Today’s Interesting Juxtaposition comes as the NYT magazine looks at the strange story of Goop, aka Gwyneth Paltrow’s “wellness” business that peddles not just incredibly overpriced creams and potions, but actual quackery, some of it harmless, some less so:
A gynecologist and obstetrician in San Francisco named Jen Gunter, who also writes a column on reproductive health for The Times, has criticized Goop in about 30 blog posts on her website since 2015. A post she wrote last May — an open letter that she signed on behalf of “Science” — generated more than 800,000 page views. She was angry about all the bad advice she had seen from Goop in the last few years. She was angry that her own patients were worried they’d given themselves breast cancer by wearing underwire bras, thanks to an article by an osteopath who cited a much-debunked book published in 1995. Gunter cited many of Goop’s greatest hits: “Tampons are not vaginal death sticks, vegetables with lectins are not killing us, vaginas don’t need steaming, Epstein Barr virus (E.B.V.) does not cause every thyroid disease and for [expletive] sake no one needs to know their latex farmer; what they need to know is that the only thing between them and H.I.V. or gonorrhea is a few millimeters of latex, so glove that [expletive] up.”

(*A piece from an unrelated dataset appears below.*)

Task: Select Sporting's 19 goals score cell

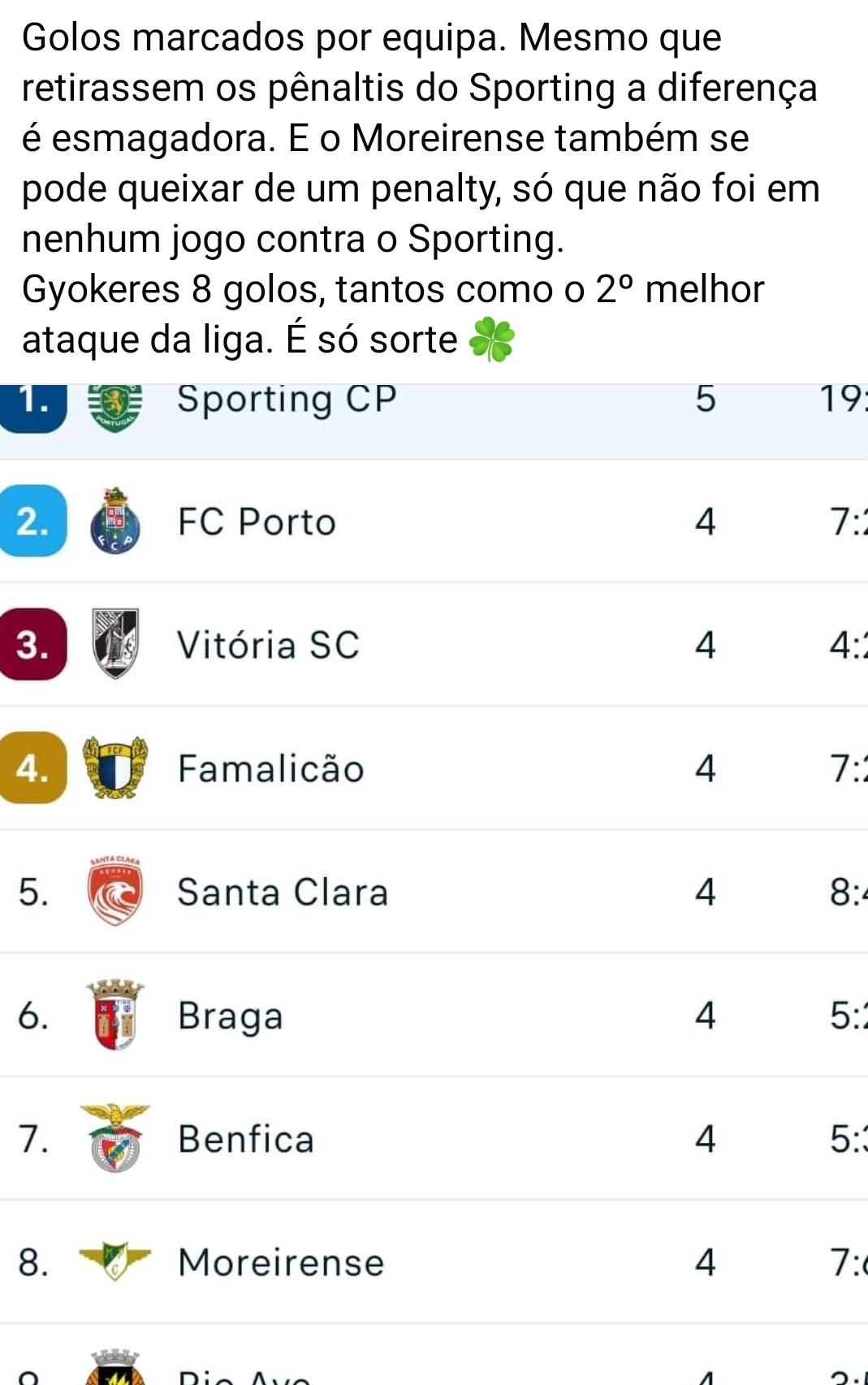Action: pyautogui.click(x=843, y=399)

That is but one moment in a long, extremely entertaining read. But it gets to the heart of my complaint with Gwynnie. And then there’s the other blonde grifter:
In public interviews, Ivanka’s been a master of careful excellence, the artful dodge, the well-phrased nothing. As for her influence: She’s said only that if she disagrees with her father, it’s expressed privately and “with total candor.” …But the biggest question surrounding Ivanka has always been this one: How much of her identity is about herself? Her own name, her own brand, her own legacy? And how much of her identity is tied up in being her father’s daughter?
Actually, that last one’s not a hard question to answer at all: 100 percent. Ivanka’s clothes are basic career dressing — sheath dresses, skirts and blouses. She no more “designs” them than I do. If you click through, note the photo down low in the story, of Ivanka photographed in profile, hair in a bun, chin resting on a knuckle, as posiest a pose as was ever posed. Her fembot brain said, “Camera! Look thoughtful!” and that’s the first one that popped up. There isn’t an authentic bone in her body, or if there is, we haven’t seen it yet.

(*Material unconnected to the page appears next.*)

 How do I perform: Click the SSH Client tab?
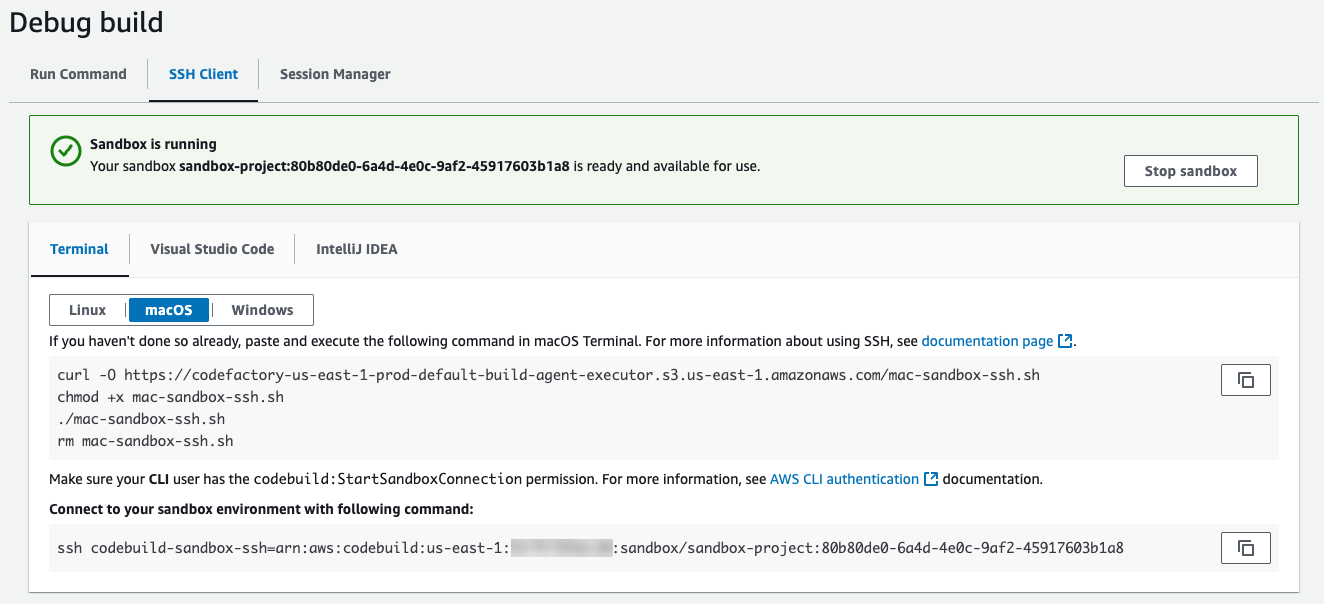203,74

That both these pieces are about privilege, white/blonde/rich/genetic lottery privilege, goes without saying. That both these women lead (or led) “aspirational” companies is kinda depressing. Here’s my aspiration: To live long enough to see Ivanka become her mother, and all that implies — two more marriages, children grown into disappointments, face puffed with fillers and, of course, a “signature” hairdo. Straight and forever blonde, parted in the middle.